In July 1776, the estimated number of people living in the newly independent nation totaled 2.5 million. In 2008 the number was 304 million.


The chances are more than 4 to 1 that the hot dogs and sausages consumed on the Fourth of July originated in Iowa. The Hawkeye State was home to 17.6 million market hogs and pigs on March 1, 2008. This represents more than one-fourth of the nation's total. North Carolina (9 million) and Minnesota (6.7 million) were the runners-up.


In 2007, the dollar value of U.S. imports of American flags was $4.7 million. The vast majority of this amount ($4.3 million) was for U.S. flags made in China. Next time you buy an Ameican Flag, try to get one that was actually made in this country. They aren't really that difficult to find.

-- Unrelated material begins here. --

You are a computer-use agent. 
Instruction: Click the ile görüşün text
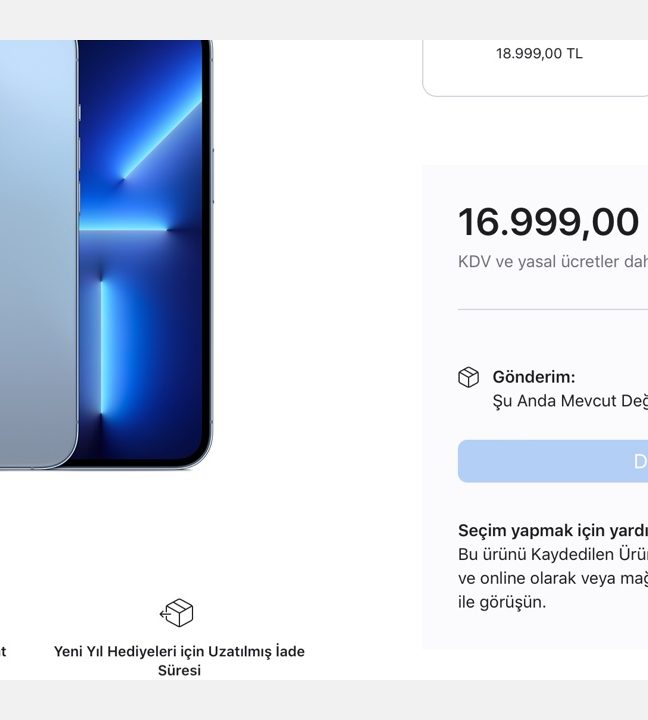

There are 31 places nationwide with "liberty" in their name. The most populous one as of July 1, 2006, is Liberty, Mo. (29,581). Iowa, with four, has more of these places than any other state: Libertyville, New Liberty, North Liberty and West Liberty.


  • Thirty-one places in the US are named "eagle" — after the majestic bird that serves as our national symbol. (Places include cities, towns, villages and census-designated places.) The most populous such place is Eagle Pass, Texas, with 26,401 residents.

  • Twelve places have "independence" in their name. The most populous of these is Independence, Mo., with 109,400 residents.

  • Nine places adopted the name "freedom." Freedom, Calif., with 6,000 residents, has the largest population among these.

  • There is one place named "patriot" — Patriot, Ind., with a population of 192.

  • And what could be more fitting than spending the Fourth of July in a place called "America"? There are five such places in the country, with the most populous being American Fork, Utah, population 25,596.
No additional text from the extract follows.